O problema é que, apesar de belíssimo, a nova identidade heráldica de Santos ainda persistiu em alguns erros conceituais, como o formato da coroa amurada (ainda com quatro torres, quando deveriam ser oito, além da cor, amarela, exclusiva de capitais, quando deveria ser cinza) e do escudo (tipo francês, com uma ponta, ao invés do português, de forma arredondada). Este último equivoco foi, inclusive, objeto de certo constrangimento quando da visita do presidente de Portugal a Santos, Craveiro Lopes, em 1957. Os lusitanos, grandes admiradores da arte heráldica, ao vislumbrarem o escudo santista, questionaram o então prefeito Silvio Fernandes Lopes se a cidade havia sido colonizada por franceses. Diante do espanto e da negativa do alcaide, os visitantes explicaram que havia um erro “grave” no formato do brasão, apontando a diferença dos estilos francês e português.
Apesar de errado do ponto de vista heráldico, o brasão santista foi sendo mantido pela administração ao longo dos anos, mesmo diante de propostas de mudanças, como as ocorridas em 1963 e 1981.
A mudança definitiva
Em 2001, o pesquisador Jaime Caldas e a historiadora Wilma Therezinha lideraram uma discussão para a reforma do brasão de armas de Santos, que acabou sendo executada e finalizada em 2004. O resultado é o símbolo que temos hoje, com coroa amurada e escudo corretos do ponto de vista heráldico.
Os detalhes do Brasão
Coroa Amurada – Define o status da localidade (aldeia, vila ou cidade).

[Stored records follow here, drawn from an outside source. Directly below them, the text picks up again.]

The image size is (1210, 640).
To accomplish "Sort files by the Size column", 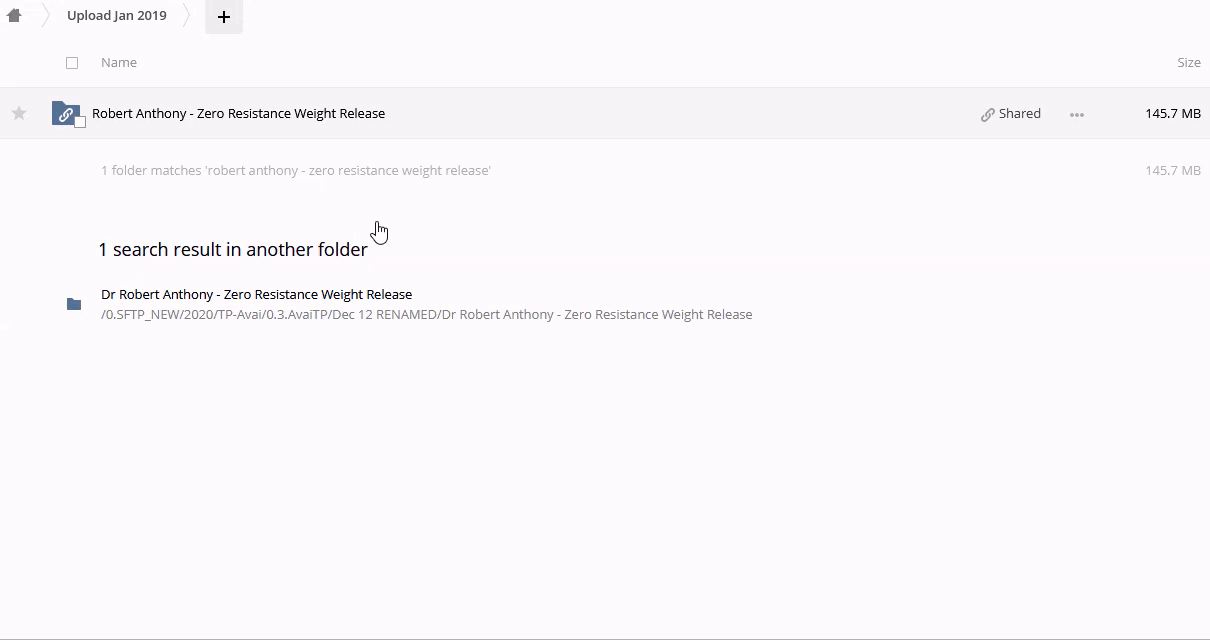I will [1188, 63].
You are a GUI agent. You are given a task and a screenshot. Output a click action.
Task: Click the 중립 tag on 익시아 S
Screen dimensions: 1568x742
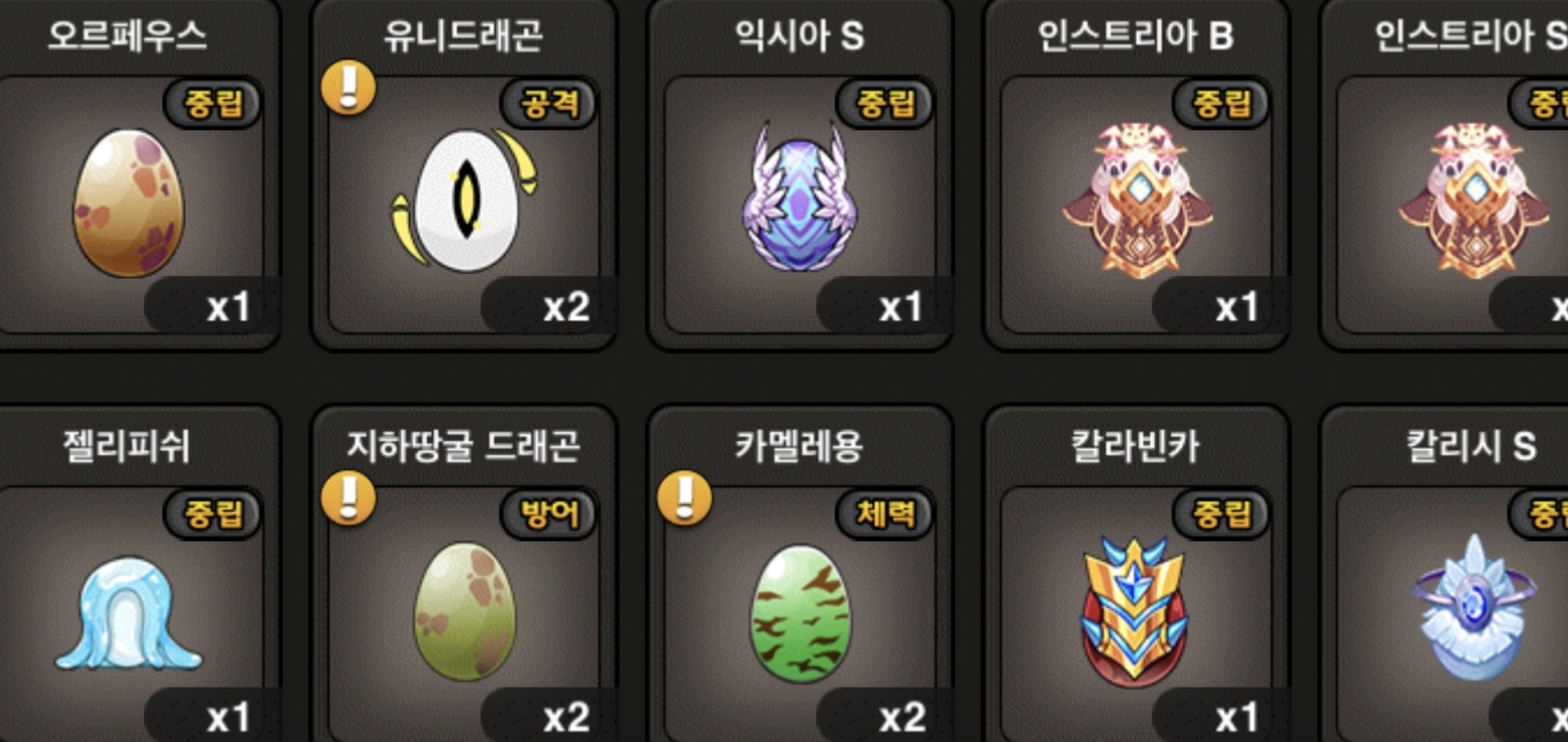[886, 102]
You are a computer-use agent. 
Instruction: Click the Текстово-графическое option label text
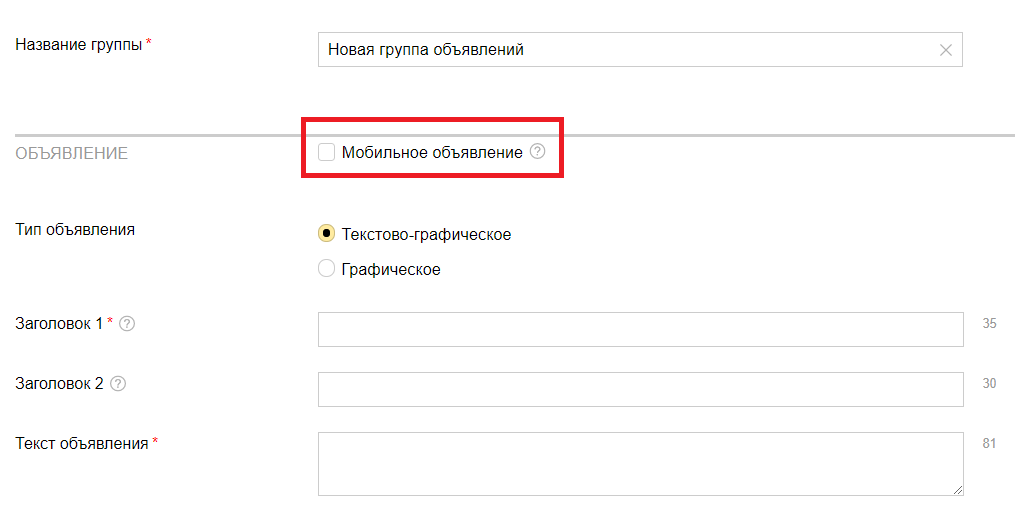[426, 235]
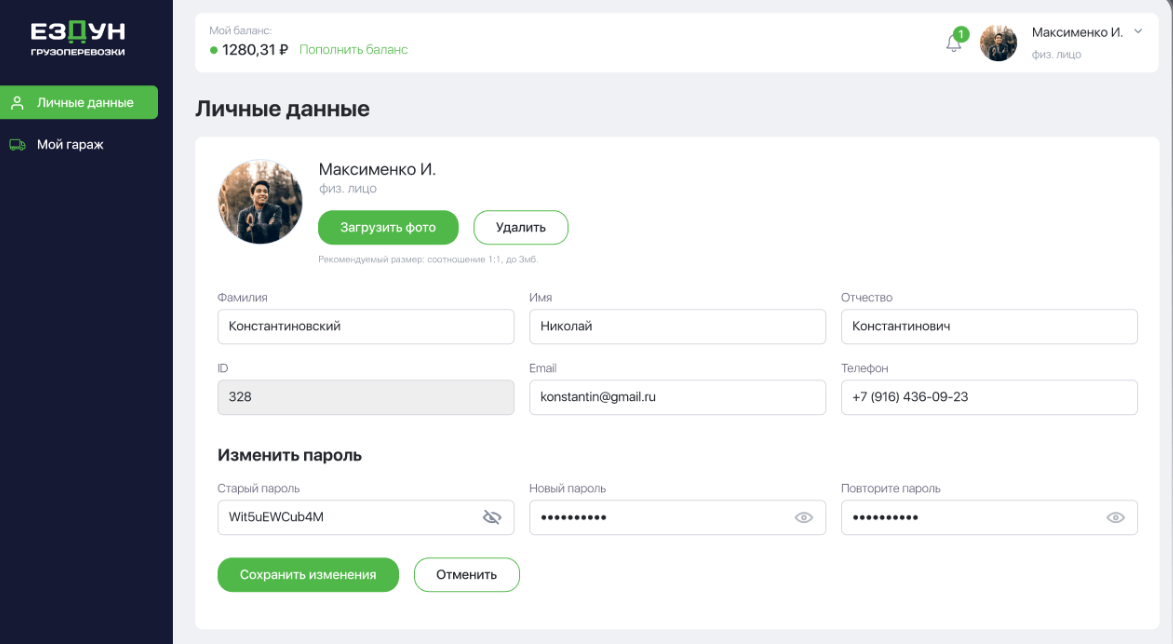Click the notification bell icon
The height and width of the screenshot is (644, 1173).
pos(953,44)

Santos, como cidade, tem oito torres (três à mostra, duas de lado e três ocultas – do outro lado).
Escudo – Abojado, padrão português e espanhol. Indica o país (ou Reino) que o fundou.
Suporte – Folhagem lateral. No caso de Santos, são ramos de café, que indicam a principal fonte econômica histórica da cidade.
Caduceu – Bastão entrelaçado com duas serpentes, que na parte superior tem um par de pequenas asas. Representa equilíbrio moral, boa conduta e sabedoria.
Esfera Armilar – Símbolo da navegação, indica o perfil santista como “cidade aberta para o mar”.
Banda verde e amarela – Referência ao fato de Santos ser a terra natal do patriarca da independência, José Bonifácio.
Faixa com lema: Patriam Charitatem et Libertatem Docui (À pátria, ensinei a caridade e liberdade). Caridade representada pela Santa Casa, o primeiro hospital do Brasil e liberdade pelo perfil santista nas lutas pela independência e libertação dos escravos.